(Records from a data collection)

==================================================

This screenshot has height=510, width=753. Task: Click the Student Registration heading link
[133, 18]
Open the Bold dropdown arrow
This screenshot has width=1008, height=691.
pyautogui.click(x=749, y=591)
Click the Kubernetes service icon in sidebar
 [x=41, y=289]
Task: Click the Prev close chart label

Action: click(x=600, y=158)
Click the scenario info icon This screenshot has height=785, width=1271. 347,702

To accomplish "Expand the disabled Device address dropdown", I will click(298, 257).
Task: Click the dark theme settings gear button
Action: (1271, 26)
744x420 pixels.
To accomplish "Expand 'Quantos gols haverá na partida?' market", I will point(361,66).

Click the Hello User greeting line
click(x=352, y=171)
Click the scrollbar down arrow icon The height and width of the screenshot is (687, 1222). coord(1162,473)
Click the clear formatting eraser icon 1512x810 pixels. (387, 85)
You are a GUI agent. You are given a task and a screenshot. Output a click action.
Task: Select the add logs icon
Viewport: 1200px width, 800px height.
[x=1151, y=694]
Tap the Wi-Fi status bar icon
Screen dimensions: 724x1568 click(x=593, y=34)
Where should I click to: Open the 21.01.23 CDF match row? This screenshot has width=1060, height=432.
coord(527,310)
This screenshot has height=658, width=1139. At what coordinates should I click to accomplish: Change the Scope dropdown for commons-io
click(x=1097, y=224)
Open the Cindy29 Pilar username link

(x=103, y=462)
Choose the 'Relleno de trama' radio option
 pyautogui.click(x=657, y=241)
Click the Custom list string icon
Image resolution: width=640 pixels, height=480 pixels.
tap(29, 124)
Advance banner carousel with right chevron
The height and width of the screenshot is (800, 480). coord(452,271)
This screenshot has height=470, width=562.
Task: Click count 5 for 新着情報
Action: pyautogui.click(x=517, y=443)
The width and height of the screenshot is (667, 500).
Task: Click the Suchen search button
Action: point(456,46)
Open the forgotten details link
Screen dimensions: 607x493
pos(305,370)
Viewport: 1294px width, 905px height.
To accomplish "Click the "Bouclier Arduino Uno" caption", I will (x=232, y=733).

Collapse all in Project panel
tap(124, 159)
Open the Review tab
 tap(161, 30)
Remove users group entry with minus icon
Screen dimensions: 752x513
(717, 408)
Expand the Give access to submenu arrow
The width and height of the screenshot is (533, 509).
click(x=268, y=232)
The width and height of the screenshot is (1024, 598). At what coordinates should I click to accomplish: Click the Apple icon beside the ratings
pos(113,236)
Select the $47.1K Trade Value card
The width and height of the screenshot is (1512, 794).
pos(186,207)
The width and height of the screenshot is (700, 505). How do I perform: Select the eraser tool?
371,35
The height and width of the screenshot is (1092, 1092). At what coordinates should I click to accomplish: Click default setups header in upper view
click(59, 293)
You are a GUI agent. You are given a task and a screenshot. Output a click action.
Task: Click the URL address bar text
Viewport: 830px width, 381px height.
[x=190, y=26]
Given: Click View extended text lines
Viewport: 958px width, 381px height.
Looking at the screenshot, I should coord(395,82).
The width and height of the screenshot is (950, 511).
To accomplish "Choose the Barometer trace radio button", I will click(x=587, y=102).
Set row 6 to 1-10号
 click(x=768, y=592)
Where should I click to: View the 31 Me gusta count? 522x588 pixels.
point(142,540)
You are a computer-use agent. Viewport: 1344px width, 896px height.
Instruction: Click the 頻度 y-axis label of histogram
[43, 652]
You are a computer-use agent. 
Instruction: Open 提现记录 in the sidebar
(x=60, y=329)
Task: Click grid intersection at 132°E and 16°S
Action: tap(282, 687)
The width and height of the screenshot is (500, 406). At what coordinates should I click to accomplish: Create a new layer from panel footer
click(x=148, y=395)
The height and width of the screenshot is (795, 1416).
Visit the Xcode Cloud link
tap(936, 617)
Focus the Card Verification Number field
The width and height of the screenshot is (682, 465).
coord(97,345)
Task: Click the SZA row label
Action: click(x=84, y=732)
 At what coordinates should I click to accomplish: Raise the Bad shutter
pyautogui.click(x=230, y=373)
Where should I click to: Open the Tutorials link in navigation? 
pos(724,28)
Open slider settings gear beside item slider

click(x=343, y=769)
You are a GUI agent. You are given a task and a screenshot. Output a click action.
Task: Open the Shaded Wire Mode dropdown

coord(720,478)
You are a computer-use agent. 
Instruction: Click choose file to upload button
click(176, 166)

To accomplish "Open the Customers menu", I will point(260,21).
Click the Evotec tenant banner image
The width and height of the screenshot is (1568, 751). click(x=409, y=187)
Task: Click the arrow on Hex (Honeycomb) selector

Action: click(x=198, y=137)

==================================================

> _Directions_
Show every line of the entries above that contains the string "coordinates". Matching is case-sensitive.

> _Complete output_
This screenshot has height=658, width=1139. At what coordinates should I click to accomplish: Change the Scope dropdown for commons-io
The width and height of the screenshot is (1024, 598). At what coordinates should I click to accomplish: Click the Apple icon beside the ratings
The height and width of the screenshot is (1092, 1092). At what coordinates should I click to accomplish: Click default setups header in upper view
The width and height of the screenshot is (500, 406). At what coordinates should I click to accomplish: Create a new layer from panel footer
 At what coordinates should I click to accomplish: Raise the Bad shutter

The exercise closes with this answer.